- [WHAT IS NEEDED]:
Upon reaching the line containing "How do I perform: Toggle", output that line and all remaining lines exactly, through the end of the entries, and output nothing before it.

(RECORDS TO PROCESS Opens)

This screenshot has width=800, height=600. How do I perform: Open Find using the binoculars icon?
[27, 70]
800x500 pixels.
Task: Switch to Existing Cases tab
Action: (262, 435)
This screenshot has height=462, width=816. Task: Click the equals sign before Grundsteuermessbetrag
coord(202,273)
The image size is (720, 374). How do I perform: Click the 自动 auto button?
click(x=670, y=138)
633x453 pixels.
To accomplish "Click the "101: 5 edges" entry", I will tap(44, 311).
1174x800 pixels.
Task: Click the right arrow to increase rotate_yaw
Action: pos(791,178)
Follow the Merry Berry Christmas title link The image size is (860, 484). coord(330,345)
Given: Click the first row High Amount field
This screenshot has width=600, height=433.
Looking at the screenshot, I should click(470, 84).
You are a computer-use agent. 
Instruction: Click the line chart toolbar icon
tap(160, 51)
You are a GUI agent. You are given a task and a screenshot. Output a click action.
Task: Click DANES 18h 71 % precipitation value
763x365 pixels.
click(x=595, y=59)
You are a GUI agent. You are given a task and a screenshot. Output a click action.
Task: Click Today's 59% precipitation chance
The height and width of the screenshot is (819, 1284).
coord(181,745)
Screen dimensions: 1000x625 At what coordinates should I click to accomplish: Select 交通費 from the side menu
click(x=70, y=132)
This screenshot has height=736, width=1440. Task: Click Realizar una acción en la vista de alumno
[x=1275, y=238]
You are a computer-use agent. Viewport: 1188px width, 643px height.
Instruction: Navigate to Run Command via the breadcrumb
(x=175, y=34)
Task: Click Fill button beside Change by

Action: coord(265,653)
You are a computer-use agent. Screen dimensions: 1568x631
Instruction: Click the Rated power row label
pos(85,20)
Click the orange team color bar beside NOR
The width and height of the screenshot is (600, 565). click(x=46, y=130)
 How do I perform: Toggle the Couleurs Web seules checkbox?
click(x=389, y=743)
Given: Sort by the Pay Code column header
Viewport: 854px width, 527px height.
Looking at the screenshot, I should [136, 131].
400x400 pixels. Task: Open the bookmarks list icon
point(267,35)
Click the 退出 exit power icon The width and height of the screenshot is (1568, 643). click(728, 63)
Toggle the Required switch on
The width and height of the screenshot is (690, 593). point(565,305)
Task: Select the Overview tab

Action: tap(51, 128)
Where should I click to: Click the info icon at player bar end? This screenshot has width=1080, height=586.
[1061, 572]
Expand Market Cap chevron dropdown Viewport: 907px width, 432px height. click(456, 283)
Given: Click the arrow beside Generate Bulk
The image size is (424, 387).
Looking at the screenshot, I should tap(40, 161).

(RECORDS TO PROCESS Closes)

- [SOLVED EXERCISE]:
 How do I perform: Toggle the Couleurs Web seules checkbox?
click(x=389, y=743)
Given: Sort by the Pay Code column header
Viewport: 854px width, 527px height.
Looking at the screenshot, I should [136, 131].
400x400 pixels. Task: Open the bookmarks list icon
point(267,35)
Click the 退出 exit power icon The width and height of the screenshot is (1568, 643). click(728, 63)
Toggle the Required switch on
The width and height of the screenshot is (690, 593). point(565,305)
Task: Select the Overview tab

Action: tap(51, 128)
Where should I click to: Click the info icon at player bar end? This screenshot has width=1080, height=586.
[1061, 572]
Expand Market Cap chevron dropdown Viewport: 907px width, 432px height. click(456, 283)
Given: Click the arrow beside Generate Bulk
The image size is (424, 387).
Looking at the screenshot, I should tap(40, 161).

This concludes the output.